The 2019 Tenant Fees Act banned most letting fees paid by tenants. As responsible agents, we adhere to this law, and won’t charge any letting fees when you rent a property through us.
Referencing is an important part of the letting process. It’s usually quick and easy – and the results prove to the landlord that you can afford to meet the monthly rental payments. Also landlords have a legal obligation to check that you are legally entitled to reside in the U.K. – its known as “The Right to Rent” but if you’re concerned about being referenced, just give us a call and our team will talk you through what’s involved. If you cannot provide adequate history you may be required to pay a significant amount of rent, perhaps 6 months in advance or require a U.K. based home-owning guarantor.
If you’re unable to provide evidence of income over the last year, you’ll probably require a guarantor in order to rent a property. This is usually a parent or guardian. Your guarantor will agree to pay the rent on your behalf, if for any reason you can’t make the monthly payments.
If you see a property that you love and the landlord verbally accepts your application to rent, you’ll be asked to pay a holding deposit. This ensures that the property is secured for you while you’re being referenced. Rather than being paid back, the holding deposit is usually deducted from the first month’s rent.
Typically, you’ll be required to pay the council tax and utilities bills unless otherwise stated in the tenancy contract. As such, it’s important to factor these into your overall budget before you commit to a particular rental property.
From time to time, your landlord or letting agent may wish to visit the property. This is to check that the house or apartment is still in good condition, and that there aren’t any problems that need addressing. You’ll always be notified in writing before this happens – legally, the landlord or agent are required to give you 24 hours’ notice.
Initially, your tenancy agreement will cover a fixed period of time (usually six or twelve months). After this time, you can give one month’s notice that you intend to stop the rental agreement. Be aware – your landlord also has the right to give notice too, once the fixed period is over or is a break-clause to give notice to end the tenancy earlier has been agreed.

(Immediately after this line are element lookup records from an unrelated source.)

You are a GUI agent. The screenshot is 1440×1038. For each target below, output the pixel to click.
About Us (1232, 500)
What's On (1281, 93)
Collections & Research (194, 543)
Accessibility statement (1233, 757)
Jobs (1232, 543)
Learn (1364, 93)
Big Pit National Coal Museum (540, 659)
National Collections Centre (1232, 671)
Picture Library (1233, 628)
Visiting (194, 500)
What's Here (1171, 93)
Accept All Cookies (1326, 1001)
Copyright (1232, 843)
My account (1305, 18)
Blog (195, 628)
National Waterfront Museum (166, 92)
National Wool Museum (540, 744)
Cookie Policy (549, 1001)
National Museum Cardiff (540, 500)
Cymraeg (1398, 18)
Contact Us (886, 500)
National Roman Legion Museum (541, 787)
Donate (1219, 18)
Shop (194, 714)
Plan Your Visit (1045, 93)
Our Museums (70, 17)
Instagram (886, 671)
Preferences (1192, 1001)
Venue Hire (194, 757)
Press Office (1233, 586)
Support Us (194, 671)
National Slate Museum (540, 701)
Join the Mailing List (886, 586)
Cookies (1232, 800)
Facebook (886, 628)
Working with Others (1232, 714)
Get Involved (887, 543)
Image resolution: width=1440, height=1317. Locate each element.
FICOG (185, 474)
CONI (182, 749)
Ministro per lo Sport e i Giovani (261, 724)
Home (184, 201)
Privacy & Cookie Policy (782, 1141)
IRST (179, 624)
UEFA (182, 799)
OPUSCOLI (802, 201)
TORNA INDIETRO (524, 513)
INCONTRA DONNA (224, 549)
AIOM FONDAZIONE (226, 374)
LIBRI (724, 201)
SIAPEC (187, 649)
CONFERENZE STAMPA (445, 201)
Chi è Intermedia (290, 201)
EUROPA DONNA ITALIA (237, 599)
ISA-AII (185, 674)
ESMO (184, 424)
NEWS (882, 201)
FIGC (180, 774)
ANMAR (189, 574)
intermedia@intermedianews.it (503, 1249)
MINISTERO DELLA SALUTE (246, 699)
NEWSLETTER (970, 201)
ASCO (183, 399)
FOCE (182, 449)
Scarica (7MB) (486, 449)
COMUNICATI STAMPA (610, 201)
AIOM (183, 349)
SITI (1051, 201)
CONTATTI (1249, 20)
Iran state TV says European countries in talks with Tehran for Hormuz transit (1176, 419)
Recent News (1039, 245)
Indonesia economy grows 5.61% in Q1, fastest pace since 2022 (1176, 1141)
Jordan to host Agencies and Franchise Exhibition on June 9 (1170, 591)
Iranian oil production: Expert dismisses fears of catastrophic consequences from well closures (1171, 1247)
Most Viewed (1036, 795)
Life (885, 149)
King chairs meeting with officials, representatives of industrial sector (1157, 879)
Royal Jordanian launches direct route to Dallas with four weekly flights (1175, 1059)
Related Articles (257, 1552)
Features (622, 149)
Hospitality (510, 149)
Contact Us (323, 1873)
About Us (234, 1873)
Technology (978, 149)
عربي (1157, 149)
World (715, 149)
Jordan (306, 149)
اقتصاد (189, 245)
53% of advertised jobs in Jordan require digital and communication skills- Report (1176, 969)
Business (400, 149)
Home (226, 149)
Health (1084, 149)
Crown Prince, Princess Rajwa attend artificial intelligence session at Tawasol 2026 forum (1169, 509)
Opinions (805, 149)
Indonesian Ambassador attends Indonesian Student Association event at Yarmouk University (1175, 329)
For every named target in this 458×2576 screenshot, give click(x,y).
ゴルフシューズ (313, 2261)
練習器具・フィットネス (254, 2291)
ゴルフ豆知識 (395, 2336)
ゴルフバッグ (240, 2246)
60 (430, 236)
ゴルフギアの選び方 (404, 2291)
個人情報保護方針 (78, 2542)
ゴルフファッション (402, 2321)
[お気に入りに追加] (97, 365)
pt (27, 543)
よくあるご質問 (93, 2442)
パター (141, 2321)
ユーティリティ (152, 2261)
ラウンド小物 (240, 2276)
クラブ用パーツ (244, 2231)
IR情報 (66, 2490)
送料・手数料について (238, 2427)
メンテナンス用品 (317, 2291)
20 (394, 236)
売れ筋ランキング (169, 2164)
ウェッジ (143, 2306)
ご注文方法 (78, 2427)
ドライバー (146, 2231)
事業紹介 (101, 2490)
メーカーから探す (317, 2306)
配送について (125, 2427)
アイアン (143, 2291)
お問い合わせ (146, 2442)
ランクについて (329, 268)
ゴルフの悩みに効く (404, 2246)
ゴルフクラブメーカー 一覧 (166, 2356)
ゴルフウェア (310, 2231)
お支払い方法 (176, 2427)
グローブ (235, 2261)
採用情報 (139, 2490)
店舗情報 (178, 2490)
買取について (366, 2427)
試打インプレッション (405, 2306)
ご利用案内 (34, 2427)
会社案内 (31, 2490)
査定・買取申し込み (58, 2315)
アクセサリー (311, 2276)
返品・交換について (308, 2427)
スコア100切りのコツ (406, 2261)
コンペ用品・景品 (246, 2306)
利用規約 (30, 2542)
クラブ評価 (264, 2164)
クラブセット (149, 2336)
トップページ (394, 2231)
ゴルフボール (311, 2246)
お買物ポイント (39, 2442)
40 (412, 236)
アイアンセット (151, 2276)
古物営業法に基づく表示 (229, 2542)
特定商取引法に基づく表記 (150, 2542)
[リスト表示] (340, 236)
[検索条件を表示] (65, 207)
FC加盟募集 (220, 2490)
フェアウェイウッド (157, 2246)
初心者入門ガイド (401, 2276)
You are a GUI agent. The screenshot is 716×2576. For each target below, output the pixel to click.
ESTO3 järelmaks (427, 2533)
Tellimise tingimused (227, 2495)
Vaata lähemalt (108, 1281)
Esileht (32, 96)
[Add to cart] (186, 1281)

Your landlord is responsible for any structural issues, plus maintenance of the fixtures and fittings. For example, if the boiler breaks (through no fault of your own), it’s usually the landlord’s job to fix it. However, it’s your responsibility to keep the property clean and well-maintained. This includes tasks like:
- Checking smoke / carbon monoxide alarms
- Checking for mould and damp (and alerting the landlord if there’s an issue)
- Taking the rubbish out
- Keeping the garden in good order
- Keeping the property clean
The inventory is an important document, outlining the details of the rental property and the items within it. When you receive the inventory, it’s a good idea to check it thoroughly, to ensure nothing is amiss. If you feel something is inaccurate, raise the issue with your letting agent or landlord. You’re also welcome to take photographs as evidence – make sure to date-stamp them, so they can be used as evidence if any disputes arise in the future.
If you’re struggling to meet the rental payments, it’s vital to let the agent or landlord know as soon as possible. We’ll talk you through your options, and work to find an arrangement that’s beneficial for everyone involved.